Плеханову повезло: усвоив в «нужное» время самую прогрессивную на то время идеологию, он имел возможность искренне заниматься её пропагандой, а, умерев «вовремя», не запятнался ужасом практического её применения. За год до смерти от чахотки, он успел возмутиться «Апрельскими тезисами» Ленина. Он не может одобрить поражения страны сдачей фронта, братанья с врагом (с неясными последствиями), намерения захвата власти с самым фантастически жёстким диктаторским планом.
Не в первый раз нравственность расходится с единственно возможным ходом исторических событий. Но даже Ленин не в силах оскорбить его, как обычно поступал с другими политическими «отступниками» в гораздо менее принципиальных случаях. Он в ответ способен только выдавить: «Бывший марксист г. Плеханов не желает, вероятно, вспоминать о марксизме» и «…А гг. Плехановы, Гольденберги и К° обижаются"…».
До этого момента, никто в русском ревдвижении не сделал больше для развития коммунизма как связного учения, чем Плеханов. Но его революционная ступень была к 17-му году уже предыдущей – слишком теоретически «правильной», какой никогда не бывает, не соблюдающая ранжира, жизнь.
Одной из его главных задач было доказывание ошибочности предыдущей по отношению к нему самому ступени – народничества с его «крестьянскими идеалами». Его главный политический тезис: «Революционное движение в России восторжествует только как рабочее движение или же никогда не восторжествует».
Это было бы совершенно верно, как и было бы верным его неприятие «Апрельских тезисов», но действительность не дала России времени ни на развитие «сознания» пролетариата, ни на постепенность реформ.
И в отношении к Толстому, он поглощён борьбой с его влиянием. Восхищаясь писательским талантом Толстого, одновременно и непрерывно он ощущает его как опасного «гражданского противника» и постоянно выставляет это. Если и хвалит, то и журит, и, желательно, в одной и той же фразе: «… я тоже не могу «просто любить Толстого»; я тоже люблю его только «отсюда и досюда». «Я считаю его гениальным художником и крайне слабым мыслителем».156
Сейчас трудно даже представить мощь воздействия Толстого на современное ему общество.
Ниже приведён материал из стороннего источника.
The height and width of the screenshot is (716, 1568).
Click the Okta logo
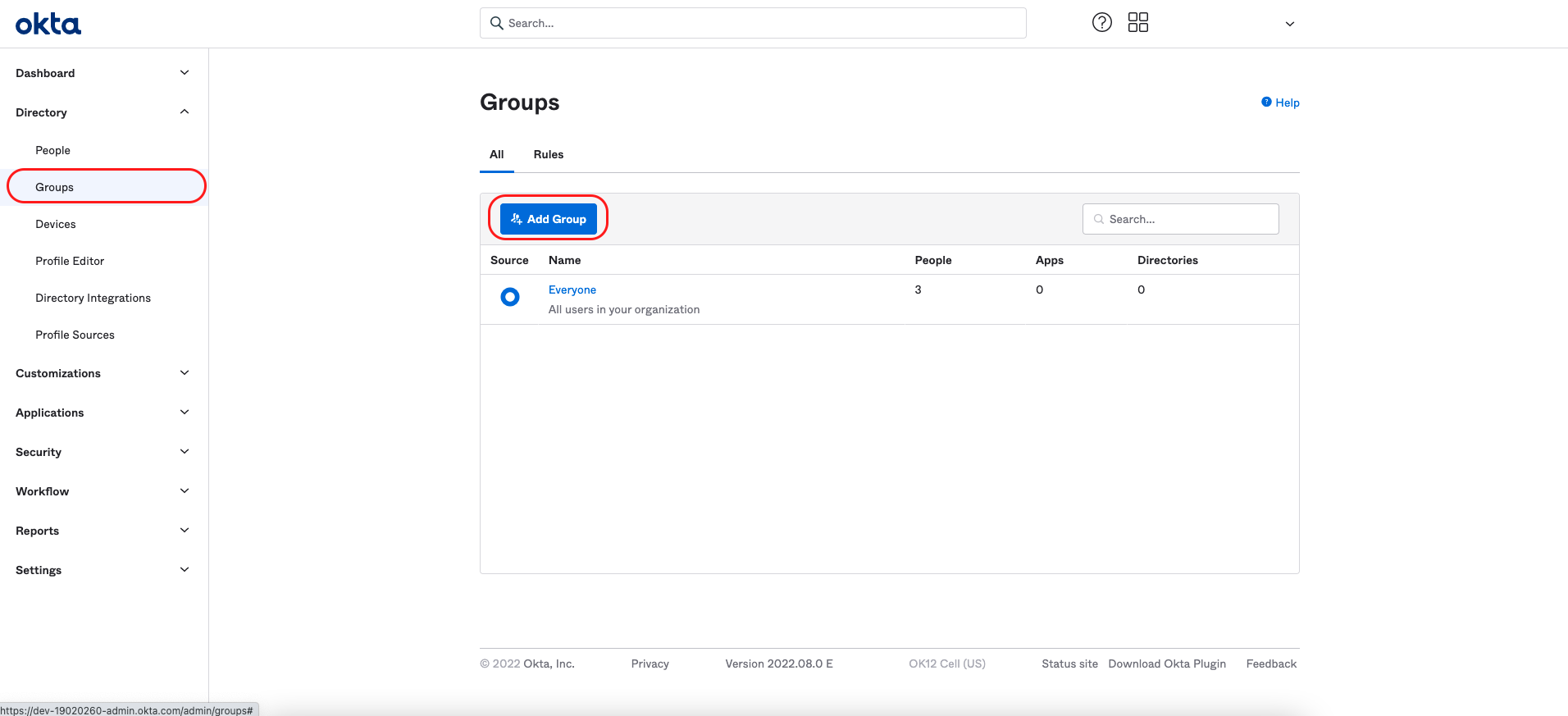tap(48, 24)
Своим художественным талантом он распропагандировал народ против никчёмности официальной церкви. По его почину создавались молодёжные сельхозартели вольных тружеников не только из низов, но убеждая и многих дворян.
«Помещик Бедров, умирая, завещал свое небольшое имение и земли Елецкому земству с тем, чтобы оно устроило садоводческую школу для крестьянских детей….Прошло уже более пятидесяти лет с того времени, и я вспоминаю с благодарностью, какие большие усилия делала русская общественность для развития сельского хозяйства и тем самим для повышения благосостояния крестьянства».0
Авторитет, заработанный художественным талантом, помноженным на гуманистическое мировоззрение, казалось, давал надежду обустройства российской жизни. И что для России оказалось безуспешным, всё-таки пригодилсь Ганди, который применил и артели, и современное «непротивление», как в Южной Африке, так и потом в Индии…
Плеханов, со своей стороны, в такой популярности Толстого усматривал, бесспорно, «политическое вредительство» делу рабочего движения. Он избирает тактику въедливого механистичного разбора его высказываний, не смущаясь прибегать к упрощённым толкованиям смысла мест, полемических у самого Толстого. Его единственная задача – объяснить: «почему он был и остался в стороне от нашего освободительного движения»!
Если разбирает Толстовские провокации, например, о том, что: «… человек, на которого напала бешеная собака, поступит хорошо, если не будет ей сопротивляться»,157 то, справедливо развалив его логически, не сделает и попытки объяснить причину таких речей знаменитого вольнодумца.
Вынужденно уменьшая горизонт критики, мельча её до придирок, он не замечает, что проговаривается. Например, упрекая Толстого в метафизичности – мышлении абстрактно-оторванными категориями, тут же говорит: «Прошу заметить, что я говорю о приемах его мысли, а не о приемах его творчества. Приёмы его творчества были совершенно чужды указанного недостатка, и он сам смеялся над ним, встречая его у других художников».158 Ему нет дела до сильной стороны творчества Толстого, он намеренно обсуждает одно неудачливое «учение».